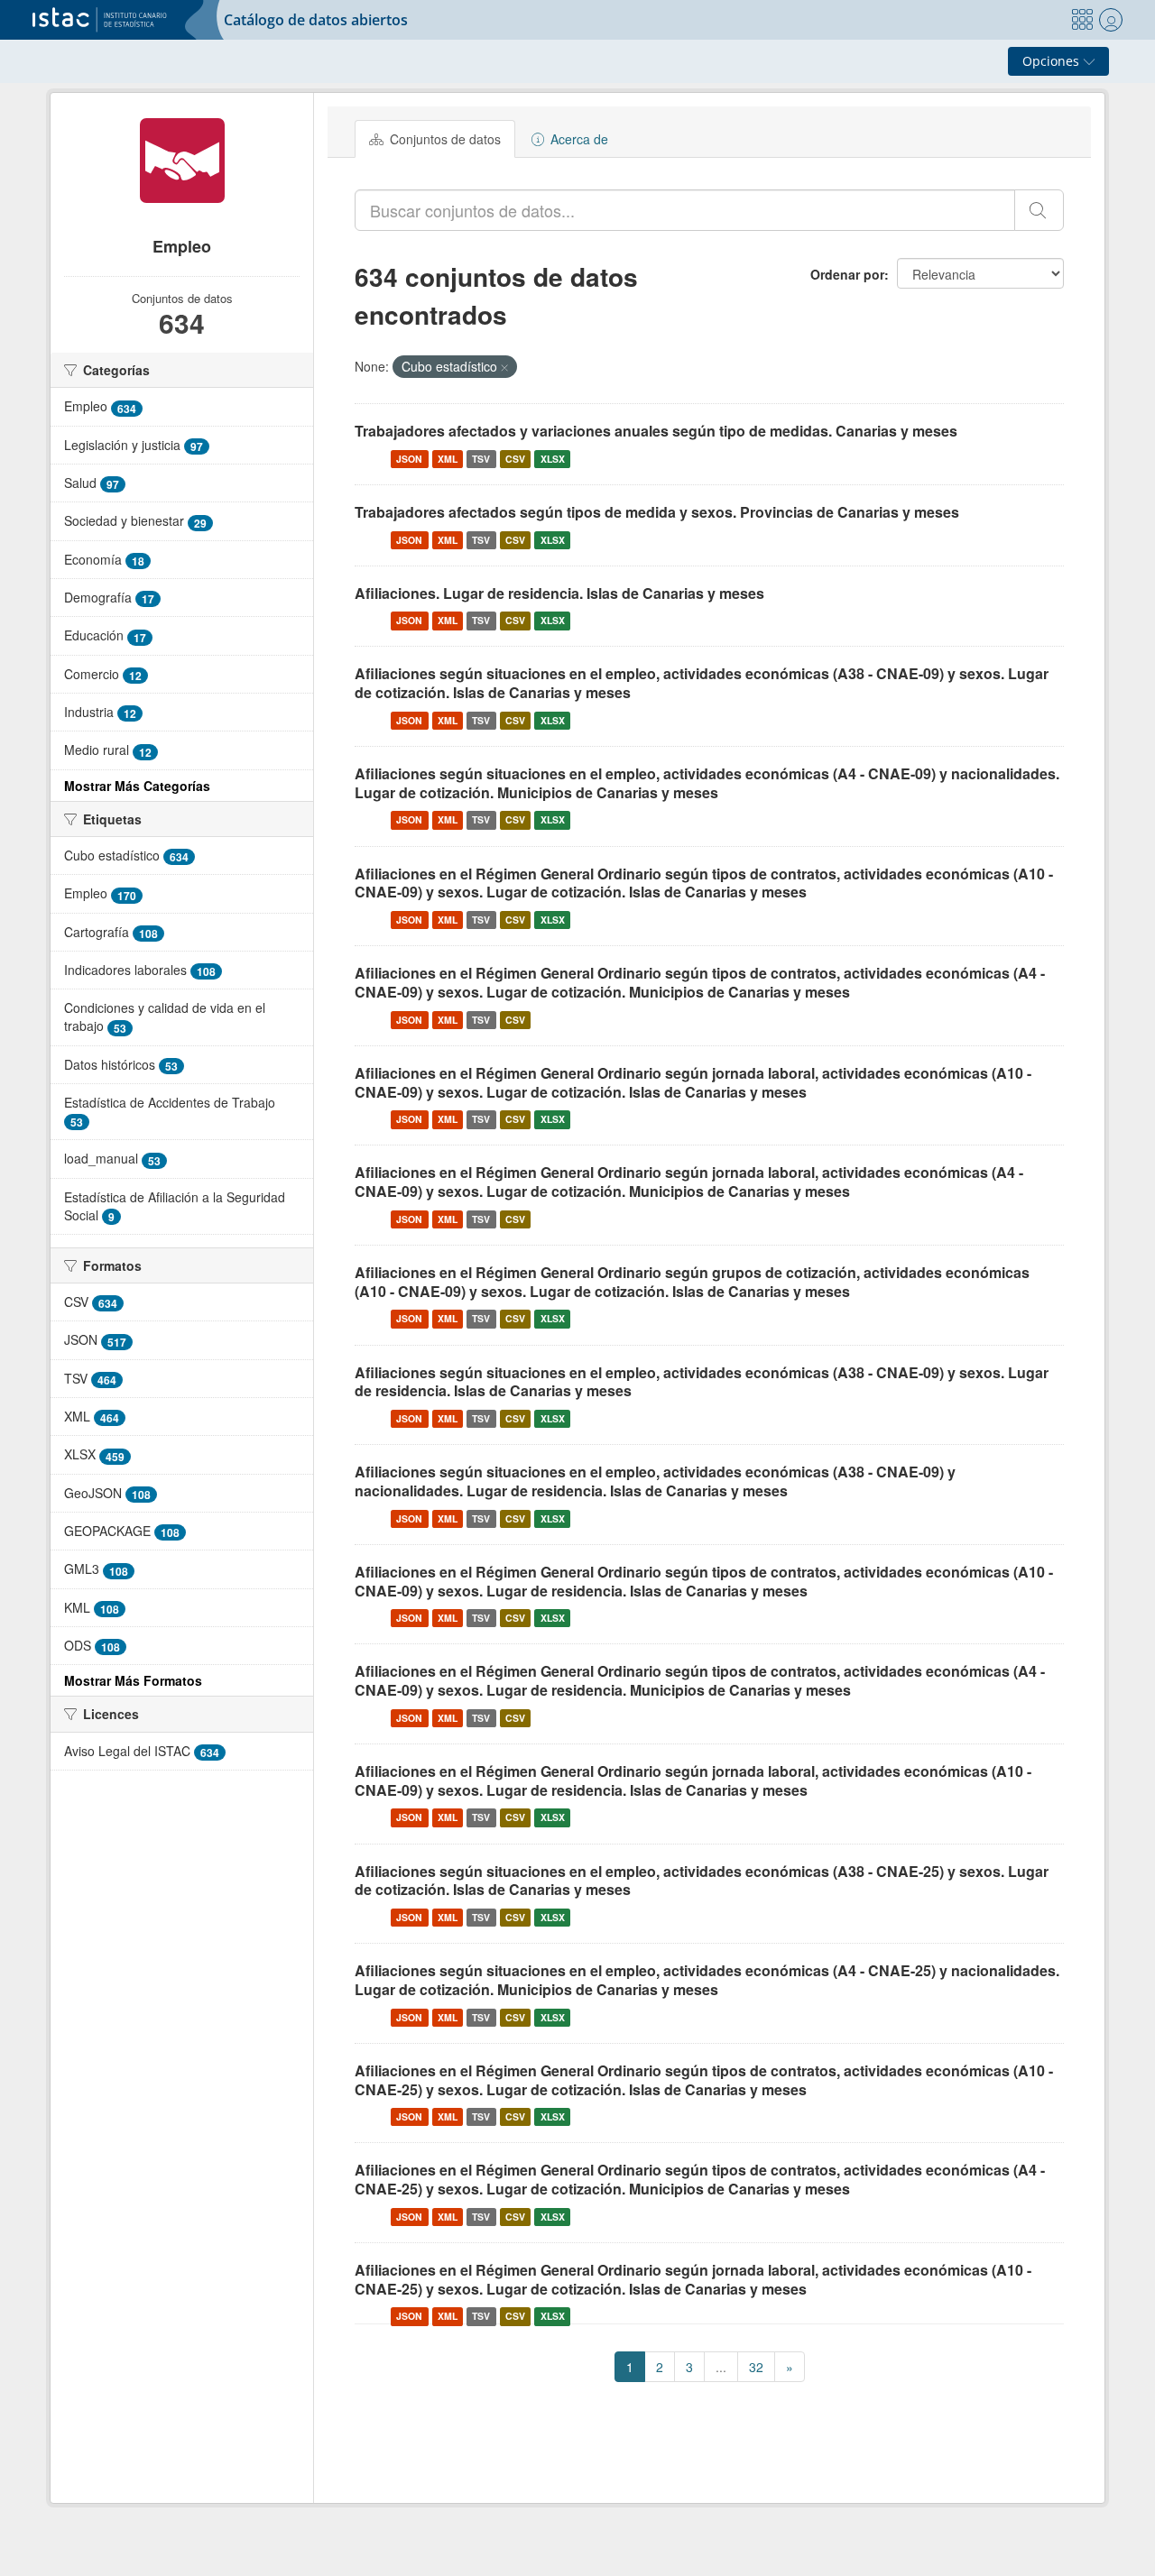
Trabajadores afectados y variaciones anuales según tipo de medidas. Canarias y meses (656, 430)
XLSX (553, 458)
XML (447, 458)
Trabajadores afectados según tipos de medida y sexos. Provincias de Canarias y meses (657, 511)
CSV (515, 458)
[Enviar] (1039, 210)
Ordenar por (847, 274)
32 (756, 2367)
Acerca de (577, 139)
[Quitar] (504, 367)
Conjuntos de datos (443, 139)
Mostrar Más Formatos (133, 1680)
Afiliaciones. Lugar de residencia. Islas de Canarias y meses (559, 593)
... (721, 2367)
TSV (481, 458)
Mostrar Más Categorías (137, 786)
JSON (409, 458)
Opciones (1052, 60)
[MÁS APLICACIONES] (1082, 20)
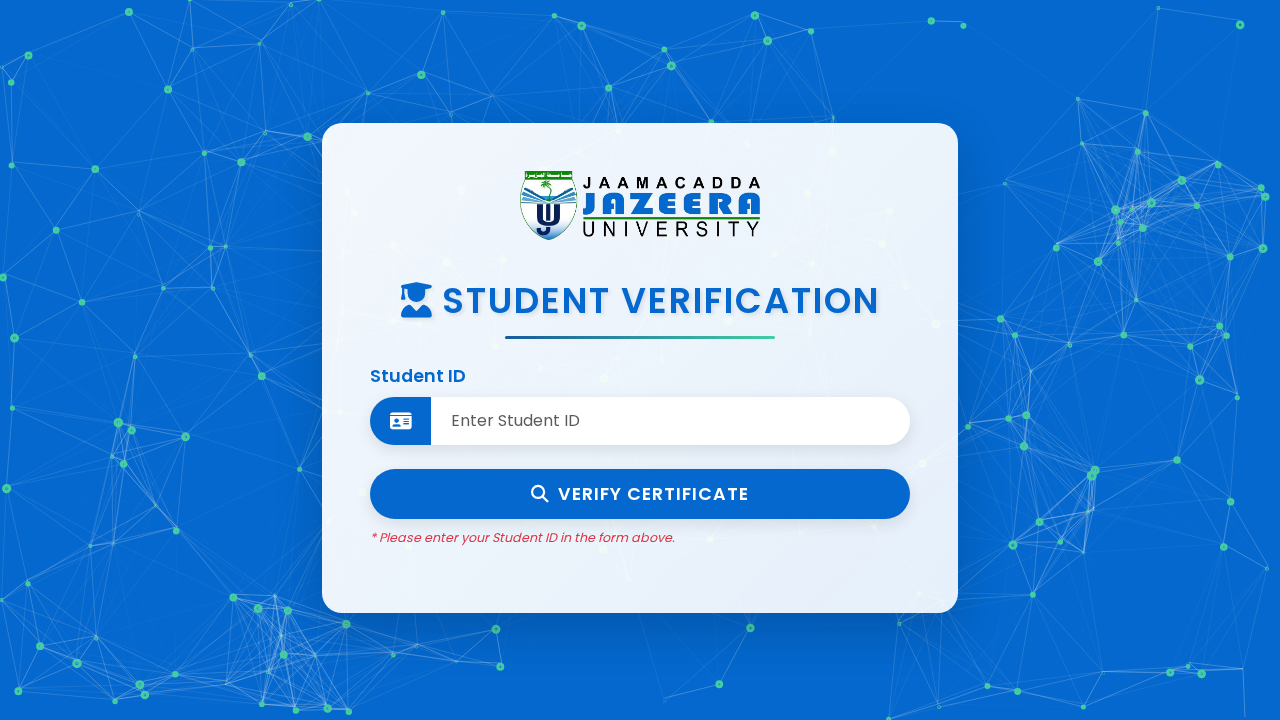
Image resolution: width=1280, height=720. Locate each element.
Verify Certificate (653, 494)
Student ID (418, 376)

> [About this exercise]: Starting at the line that contains "Mostrar Más Categorías (137, 786)", retype every line through the end of the material exactly as written, including both end lines but no pictures.

> [Output for this task]:
Mostrar Más Categorías (137, 786)
JSON (409, 458)
Opciones (1052, 60)
[MÁS APLICACIONES] (1082, 20)
Image resolution: width=1280, height=720. Locate each element.
Verify Certificate (653, 494)
Student ID (418, 376)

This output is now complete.